◆ **Task brief**
Output the lines from the one containing "Click AIM Group International in the list" through the last line of the material below, exactly; please do not include pictures.

BEGIN

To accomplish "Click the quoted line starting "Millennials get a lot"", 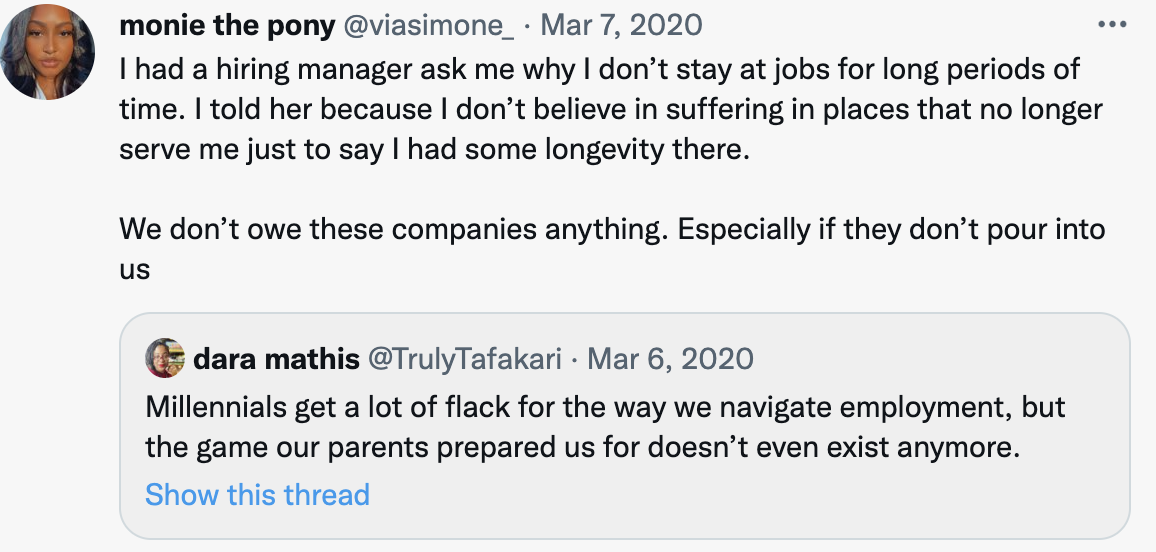I will [x=604, y=407].
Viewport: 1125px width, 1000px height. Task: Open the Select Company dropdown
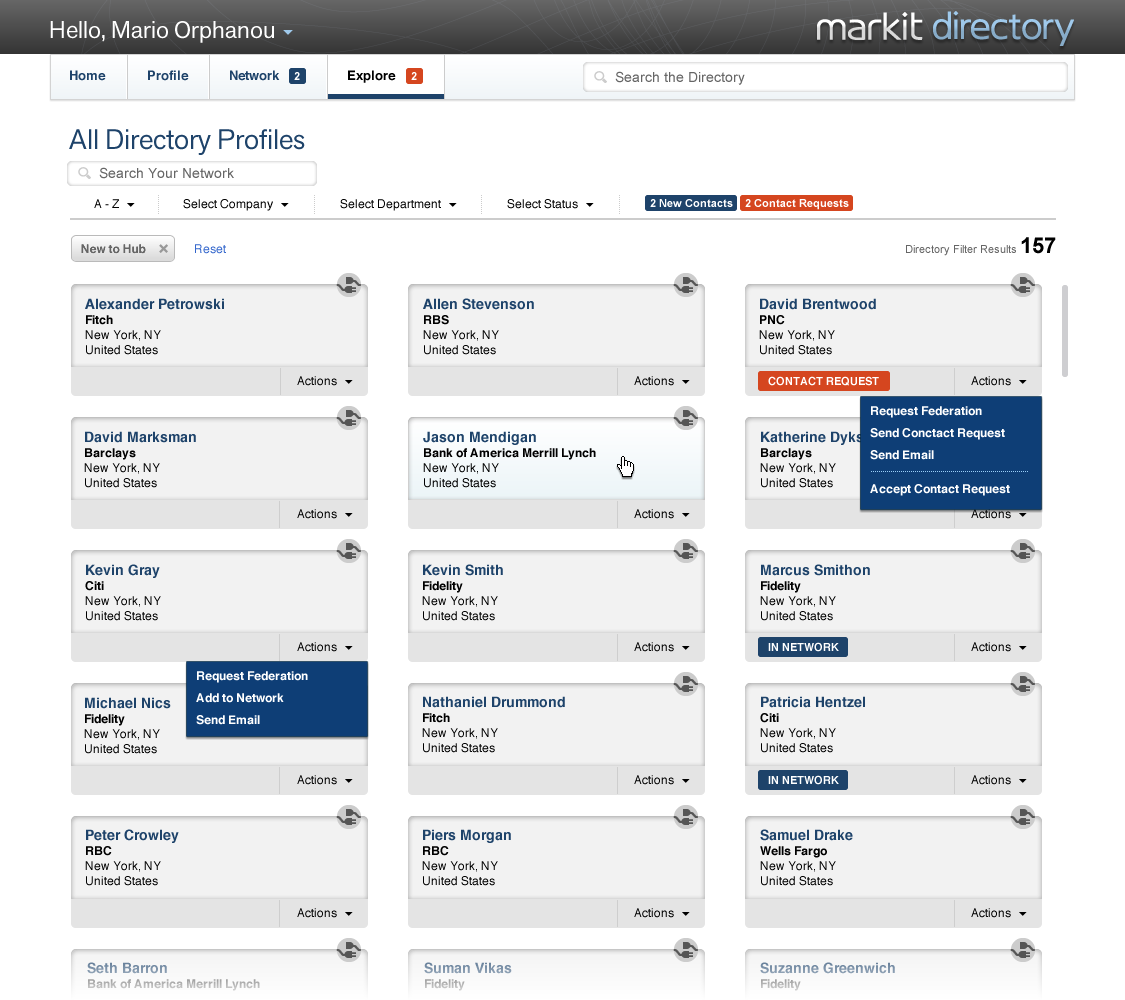click(235, 204)
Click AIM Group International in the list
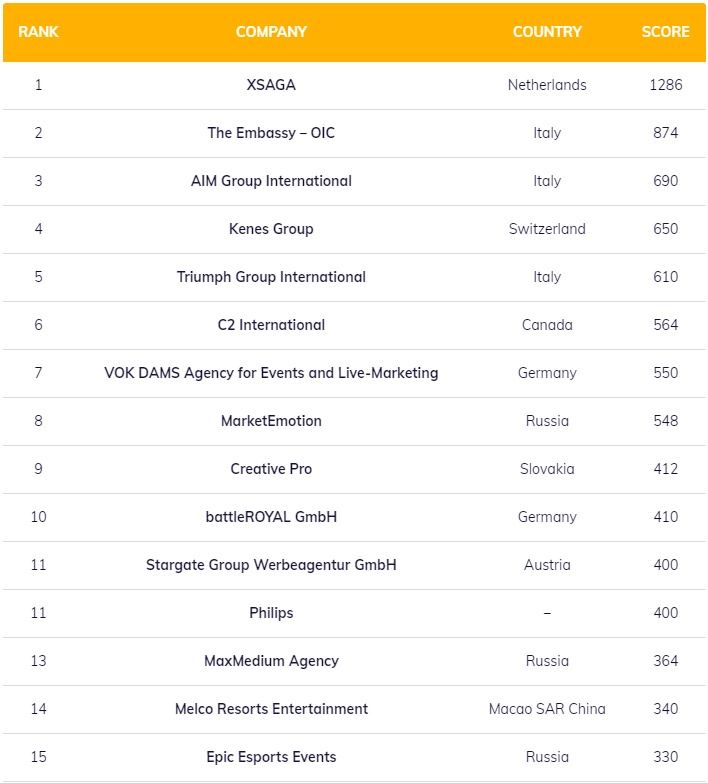 pyautogui.click(x=271, y=181)
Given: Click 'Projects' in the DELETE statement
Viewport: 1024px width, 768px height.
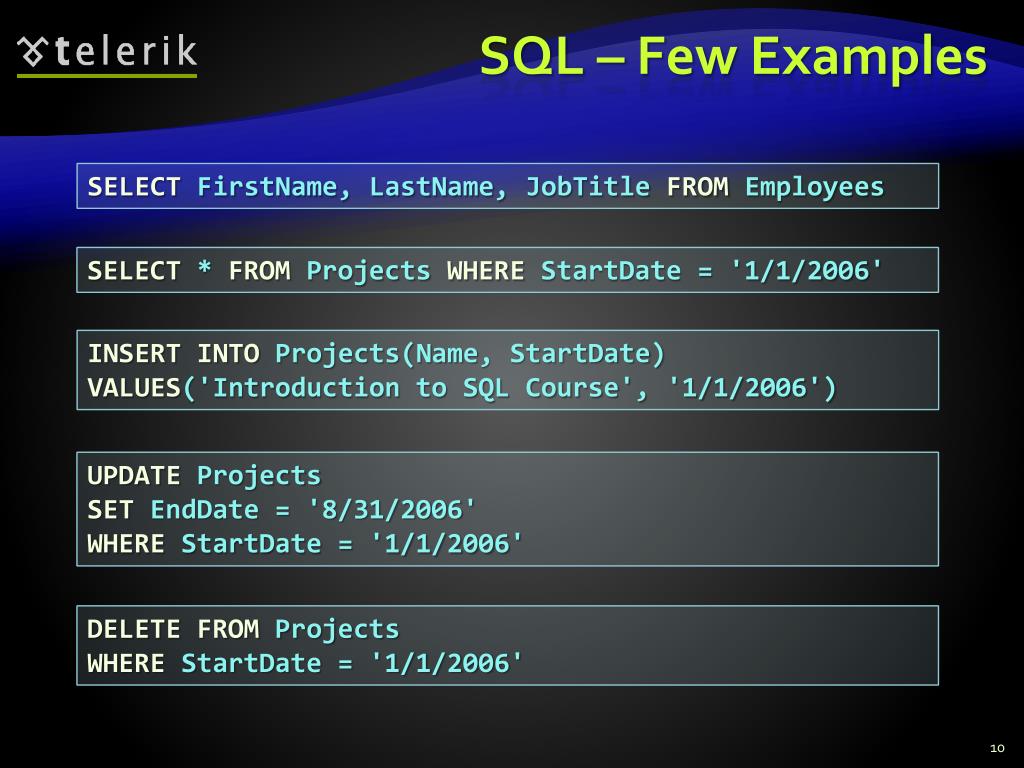Looking at the screenshot, I should coord(337,630).
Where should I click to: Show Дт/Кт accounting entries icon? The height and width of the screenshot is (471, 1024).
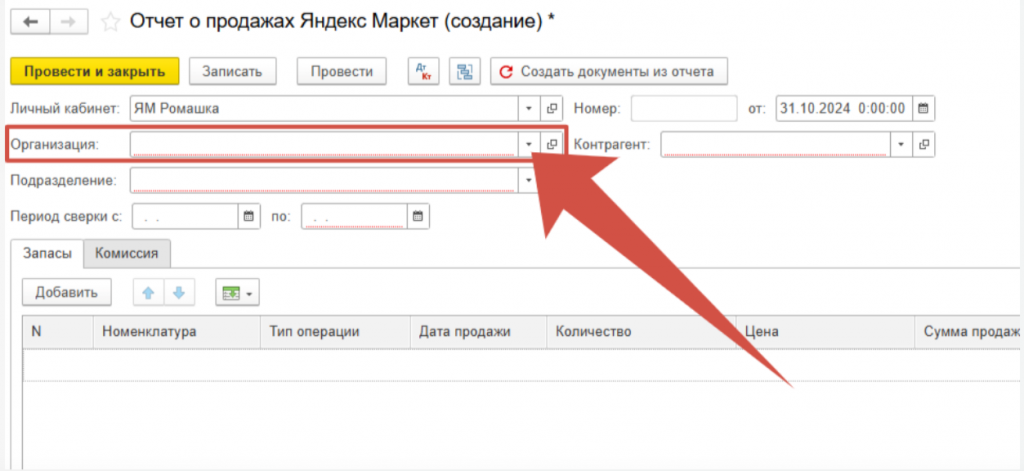pyautogui.click(x=423, y=71)
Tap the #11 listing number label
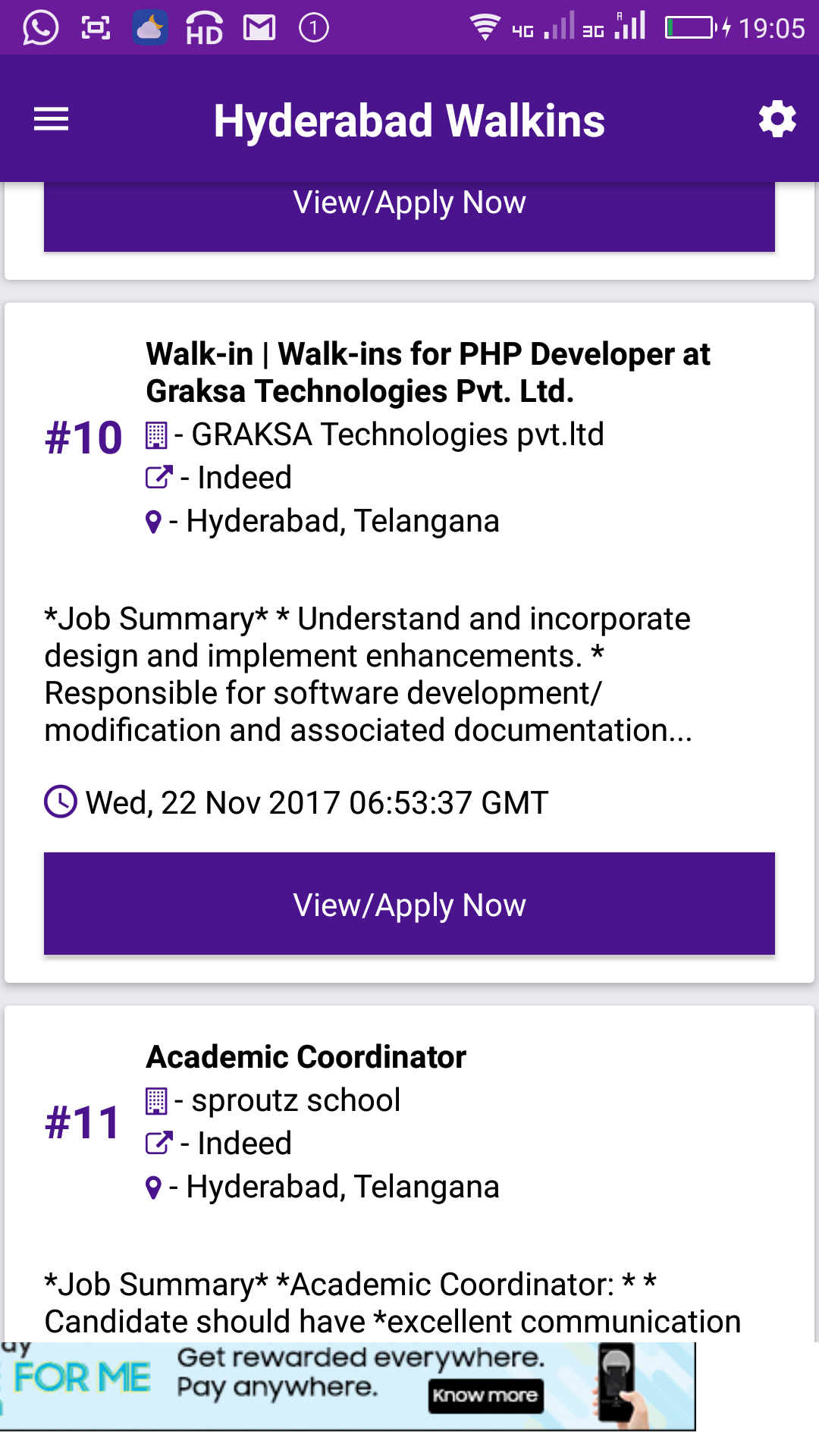Viewport: 819px width, 1456px height. click(x=83, y=1123)
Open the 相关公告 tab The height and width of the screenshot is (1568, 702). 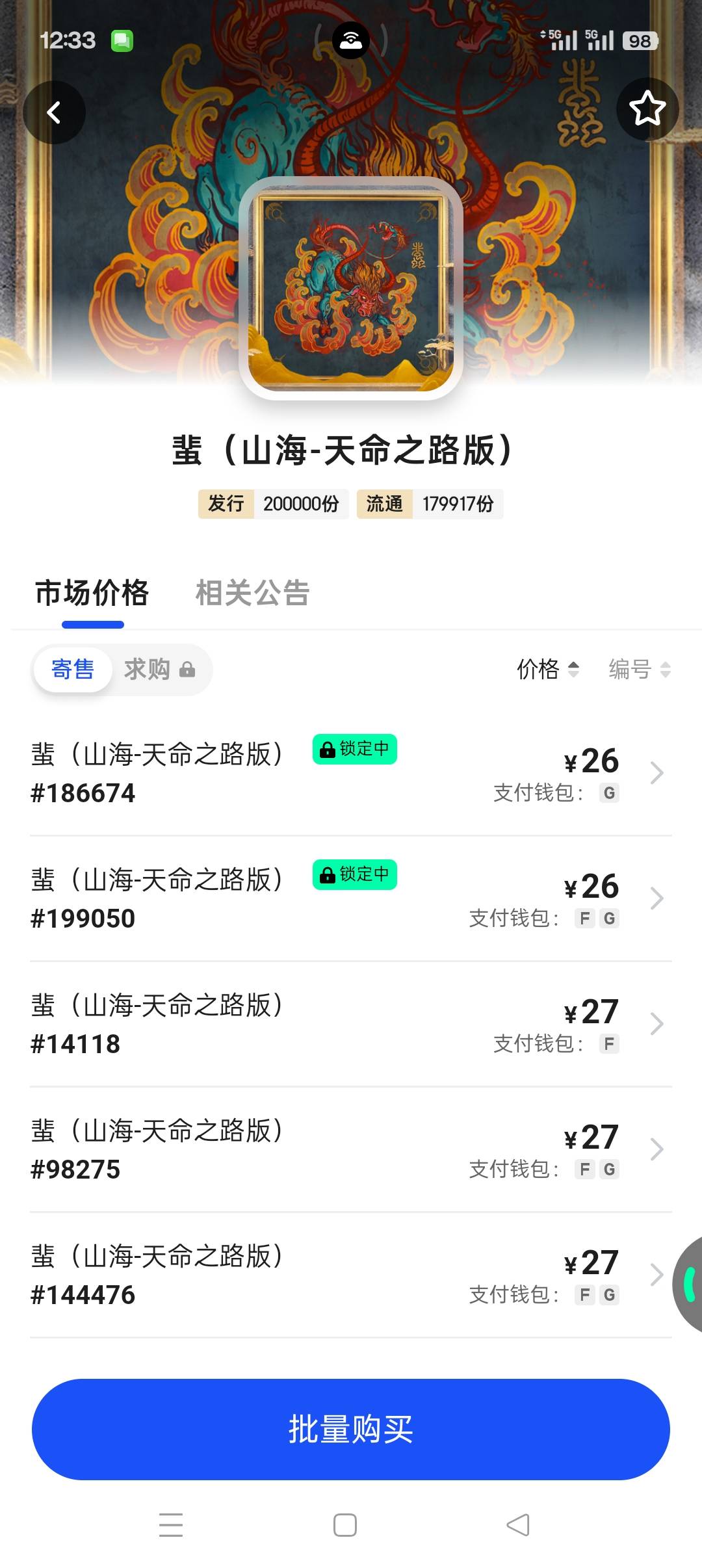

END

◆ **Answer area**
Click AIM Group International in the list
 pyautogui.click(x=271, y=181)
Given: Click 'Projects' in the DELETE statement
Viewport: 1024px width, 768px height.
Looking at the screenshot, I should coord(337,630).
Where should I click to: Show Дт/Кт accounting entries icon? The height and width of the screenshot is (471, 1024).
pyautogui.click(x=423, y=71)
Tap the #11 listing number label
Viewport: 819px width, 1456px height. click(x=83, y=1123)
Open the 相关公告 tab The height and width of the screenshot is (1568, 702). 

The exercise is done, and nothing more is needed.